I tagged my gay geek of a boyfriend to write this part for me. He's been a security risk analyst for a big global bank for some time, and I felt he could lend some professional advice
Phishing is Social Engineering at it's best: to pose as someone other than yourself and present a plausible scenario to gather the information needed for whatever nefarious purpose one might have.
A good example is those emails we all get from our favorite bank, big box store or auction site saying our account information is invalid and should log in with our personal data via the handy link they provided. We've all seen them, we all hate them, but how many of us can honestly say we've never gone to the site and tried to log in? Uhuh, right. If you ever find yourself in this situation, here's what you can do recover (hint: you might wanna start this process right after you realized you just gave all your bank info away, don't wait a week):
- Change your password - I can't stress the importance of this one enough. If you use the same login/password for multiple services, change them all. Every one of them. We all know it's a bad idea to use the same password for everything but we all do it for convenience. The bad guys know this and therefore will try it out on everything else they have on you, so change them all.
- Contact your bank, and let them know what happened. They can reissue a bank card, change your account number, and will watch your account for suspicious activity.
- Check your credit card statements closely. We should be doing this all the time but we don't. If you see any anomalous charges look into where they came from.
- Check your credit report from all 3 credit bureaus. It's free once a year, or about $10 per bureau if you've already looked this year. The peace of mind is well worth the $30 and contrary to popular belief checking on your own credit does not affect your credit score.
If someone does get your banking or credit info and fraudulently uses your accounts you are not liable for the charges, however it's a pain in the ass and it will affect your credit score.

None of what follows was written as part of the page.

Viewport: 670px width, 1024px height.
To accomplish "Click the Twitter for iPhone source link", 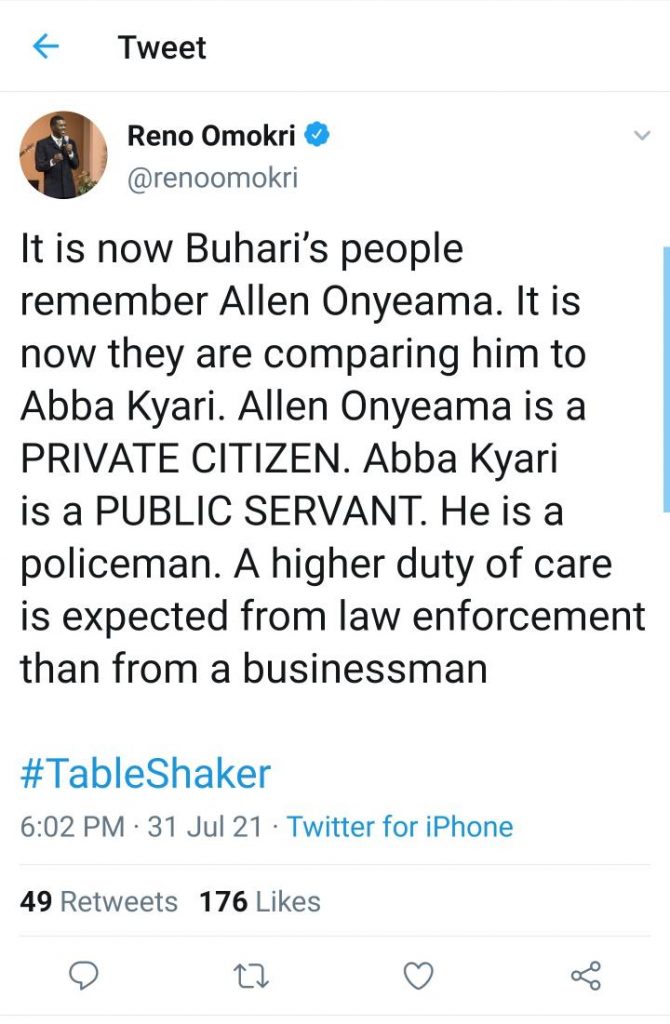I will click(x=400, y=827).
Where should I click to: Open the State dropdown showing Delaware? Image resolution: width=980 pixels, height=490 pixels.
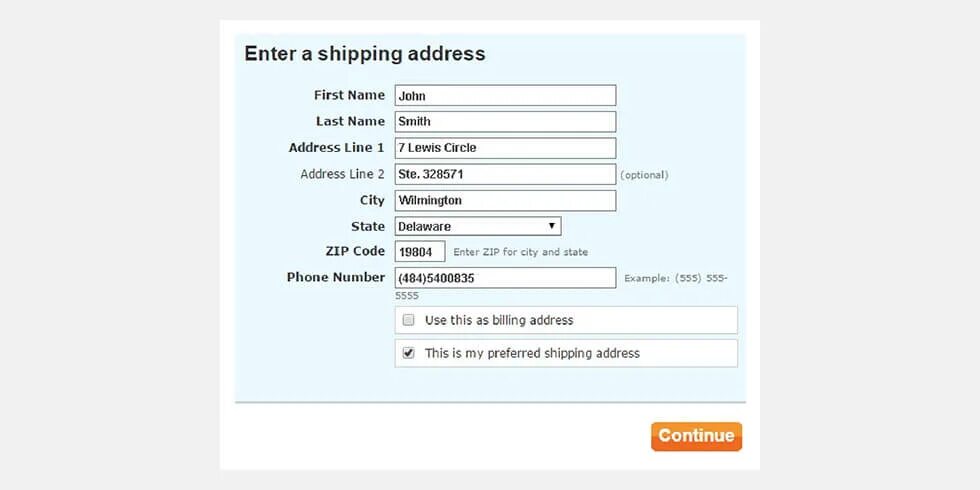(x=478, y=226)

Banks spend millions and have teams of people whose job it is to ensure nobody gets into their systems to steal your identity, but it's your own responsibility to keep it secure when it's in your hands. There are some simple steps you can take to help prevent yourself from becoming the victim of identity theft:
- If you wouldn't tell a stranger on the street don't tell the internet! Don't post your phone number on MySpace. Don't post your maiden name on Facebook. It may make it easier to be found by friends but it makes it easier for the bad guys to know where your neighborhood is.
- Always look for the little lock icon on websites where you put any personal information (even your name). If you click on the lock icon it will tell you information about the website you are viewing, including who actually operates it. As long as that certificate matches the company you are expecting to find you are pretty safe (nothing is 100% of course).
- Use strong passwords. No names, no pets names, no birth dates, a season with a year after it is just as secure as no password at all. Use seemingly random strings of letters and numbers. Anagrams work well. There are plenty of password generator websites out there, use one of those.
- Watch out for Twitter/Facebook traps. Twitter's API allows websites to connect with the social network, allowing some pretty cool services like TweetStats and the game Spymaster but be careful about sites asking you to log in. If you need to give a site permission to play with your tweets, they will redirect you to twitter.com to give access. Make sure you see the lock icon, and the URL really is twitter.com. Same goes with Facebook.
- Don't write your passwords down! If you must keep your passwords in one place there are utilities to securely keep track of all your account login data
Ultimately your online presence and security is your own responsibility. Do with it what you will, but do so with the understanding that nobody cares as much about your identity as you do.